The stalwart of biometric authentication has long been fingerprints, with implementations ranging from high-security physical access to unlocking a mobile phone. But while other biometric modalities have made public strides in recent years, the fingerprint has been quietly taken for granted as a secure authenticator.
In reality, fingerprints have been steadily evolving, and the latest advancements are giving rise to a new touchless fingerprint.
Touchless fingerprints sensor from MorphoTrak, known as Finger on the Fly, is taking a new approach to fingerprint enrollment and verification.
“The impetus for this rapid touchless technology came from the federal government,” says Rob Horton, director of marketing and communications at MorphoTrak. “We were asked to develop a technology that was multi-modal – not just touchless fingerprint but also iris at a distance and facial recognition – that could be deployed at a moment’s notice and could enable a person to quickly walk through and be screened against multiple databases.”

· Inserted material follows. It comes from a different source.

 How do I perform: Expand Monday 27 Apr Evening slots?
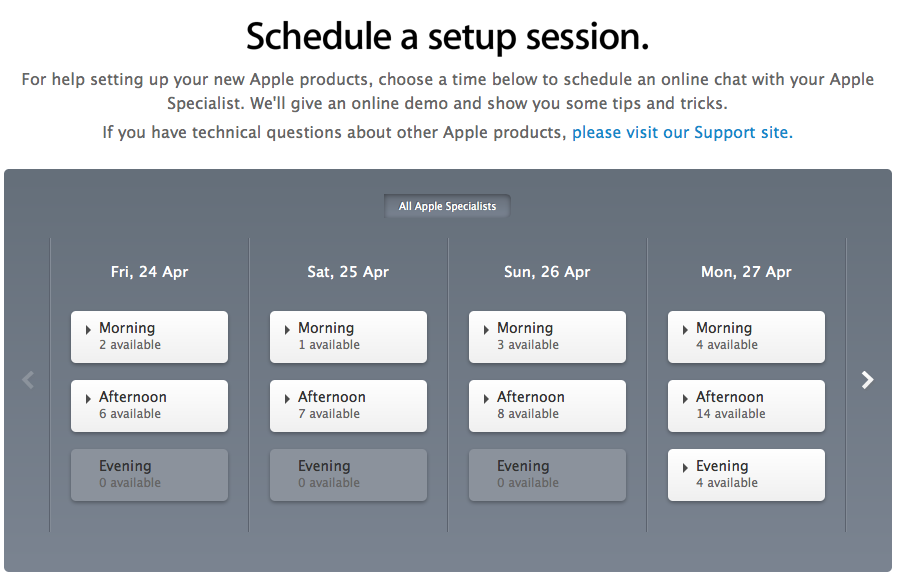tap(746, 474)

Fingerprints were the logical starting point. “We began showing touchless fingerprint at federal trade shows and there was significant interest from other markets particularly in settings where very rapid throughput is a priority,” says Horton.

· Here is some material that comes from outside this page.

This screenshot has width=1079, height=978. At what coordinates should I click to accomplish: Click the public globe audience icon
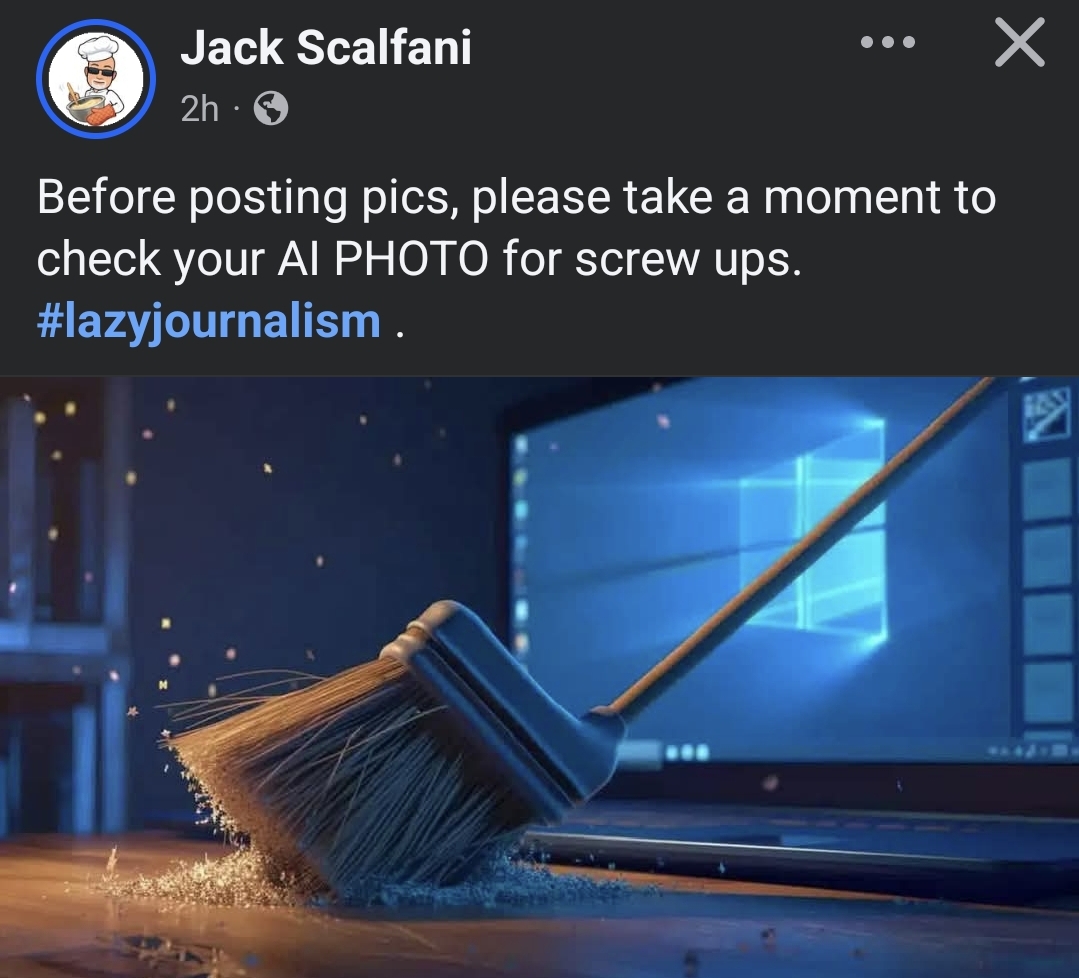click(271, 108)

Capturing minutiae on the fly
In the realm of fingerprints, every detail is critical no matter how small. In fact, the miniscule details – the minutiae – lie at the heart of a successful authentication.
Minutiae is a term that refers to the changes in ridge flow or the lines in a fingerprint. There are two primary forms of minutiae that a fingerprint sensor identifies: ridge bifurcation, where a ridge will fork into two distinct paths, and a ridge ending, where the ridge terminates. Image contrast is key, and the better contrast, the better the likelihood is that the sensor will detect and identify the minutiae of a fingerprint.
Cameras and motion sensors in the Finger on the Fly scanner are triggered when a hand moves across the read area. The device takes multiple photographs of the fingers as the hand passes through the scanner. The on-board computing does the rest, as the device selects the best images to conduct the authentication.
As Horton explains, in its initial developments, the system would wait for the entire hand to pass through the scanner before segmenting and identifying the minutiae from each of the four fingers.
“Now, we start processing the minutiae of the first finger as soon as it passes over the scanner,” he explains. “This enables near-instantaneous response, we’ve gone from achieving a match in under a second to getting a match in just milliseconds.”
But there’s more to touchless than just speed.
“With Finger on the Fly we’re able to capture each fingerprint from multiple viewpoints,” says Gary Jones, director of biometric access and time solutions at MorphoTrak. “This allows us to essentially capture a 3D image of the print, which mirrors the manual process of rolling a fingerprint over a scanner.”
This means more information for a better match. “By capturing multiple angles of each fingerprint, we are able to increase the number of possible minutiae that we can later detect during a scan,” explains Jones. “The more minutiae you have, the more flexibility you provide the user when they come back to authenticate.”
“Through multiple studies, NIST has found that the accuracy of fingerprint biometrics increases with the number of fingers used,” explains Horton.
“More fingers makes spoofing efforts more difficult,” Jones adds. “You would have to acquire as many as eight or ten of a person’s fingerprints to successfully spoof the system.”
The security threshold that the system administrator establishes can authenticate a user based on any of their initially enrolled fingerprints, even if one is damaged or is lost. You could enroll all fingers and choose to accept only a single finger for authentication or choose to authenticate as many as ten.